Le photographe Pascal Mora vient de rentrer du Somaliland, où il a réalisé un reportage pour le quotidien Blick sur cette région en crise de la corne de l’Afrique.

Ce contenu a été publié le 13 avril 2017
Balz Rigendinger

swissinfo.ch: Vous êtes maintenant rentré en Suisse. Qu’aviez-vous en tête durant le vol du retour?

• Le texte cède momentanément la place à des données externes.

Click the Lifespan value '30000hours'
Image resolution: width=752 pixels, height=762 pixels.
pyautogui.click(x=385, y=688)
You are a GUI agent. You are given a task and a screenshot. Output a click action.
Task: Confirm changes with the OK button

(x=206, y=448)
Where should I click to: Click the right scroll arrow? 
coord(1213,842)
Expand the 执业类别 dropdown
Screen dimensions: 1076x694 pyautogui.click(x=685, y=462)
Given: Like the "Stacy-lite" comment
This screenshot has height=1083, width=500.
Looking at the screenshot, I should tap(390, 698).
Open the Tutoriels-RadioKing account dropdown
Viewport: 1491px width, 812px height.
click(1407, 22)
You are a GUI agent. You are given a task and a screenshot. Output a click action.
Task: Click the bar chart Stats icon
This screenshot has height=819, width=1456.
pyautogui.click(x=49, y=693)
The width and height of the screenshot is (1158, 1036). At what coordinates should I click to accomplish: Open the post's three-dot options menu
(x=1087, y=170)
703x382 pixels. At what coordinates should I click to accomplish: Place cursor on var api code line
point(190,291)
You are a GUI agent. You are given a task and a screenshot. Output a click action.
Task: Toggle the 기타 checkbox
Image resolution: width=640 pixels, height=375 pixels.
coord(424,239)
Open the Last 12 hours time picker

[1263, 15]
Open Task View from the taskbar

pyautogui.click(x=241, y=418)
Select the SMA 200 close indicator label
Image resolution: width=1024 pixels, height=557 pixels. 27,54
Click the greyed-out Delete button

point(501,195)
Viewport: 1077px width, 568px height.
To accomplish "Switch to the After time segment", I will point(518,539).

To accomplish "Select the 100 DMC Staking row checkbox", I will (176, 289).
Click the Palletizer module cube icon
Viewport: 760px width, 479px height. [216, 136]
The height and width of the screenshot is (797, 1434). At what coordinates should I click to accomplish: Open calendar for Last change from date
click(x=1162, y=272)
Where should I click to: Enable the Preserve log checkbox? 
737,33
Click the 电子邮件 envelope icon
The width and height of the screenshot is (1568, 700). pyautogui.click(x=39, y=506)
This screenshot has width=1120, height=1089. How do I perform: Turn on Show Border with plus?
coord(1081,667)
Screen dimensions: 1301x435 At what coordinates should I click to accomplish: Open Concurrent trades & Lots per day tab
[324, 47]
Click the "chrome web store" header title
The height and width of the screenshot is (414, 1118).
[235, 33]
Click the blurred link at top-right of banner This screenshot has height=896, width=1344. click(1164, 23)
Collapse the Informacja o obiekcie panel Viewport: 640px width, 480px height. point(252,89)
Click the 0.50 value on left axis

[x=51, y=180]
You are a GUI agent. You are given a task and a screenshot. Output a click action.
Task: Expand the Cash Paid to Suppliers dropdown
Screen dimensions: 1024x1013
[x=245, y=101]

Pascal Mora: En prenant les photos, je savais déjà au fond de moi que plus tard, je prendrais une voiture pour remonter dans l’avion pour Addis-Abeba, que je changerais à Francfort et que là, je serais bien loin de la faim. La faim pour nous, c’est quelque chose d’abstrait. Quand nous avons faim, nous mangeons, quand nous avons soif, nous ouvrons le robinet. Mais là-bas, il y a un jerrican jaune, il est vide, et les gens doivent voir comment ils peuvent le remplir. Ou alors il n’y a rien, parce que le camion-citerne n’est pas venu. Les livreurs d’eau de «Save the Children» que nous avons accompagnés venaient chaque jour avec une citerne dans un village. Mais ces livraisons n’étaient financées que pour les deux prochaines semaines. Cela au moins pourrait changer grâce aux millions de francs de dons récoltés en Suisse. 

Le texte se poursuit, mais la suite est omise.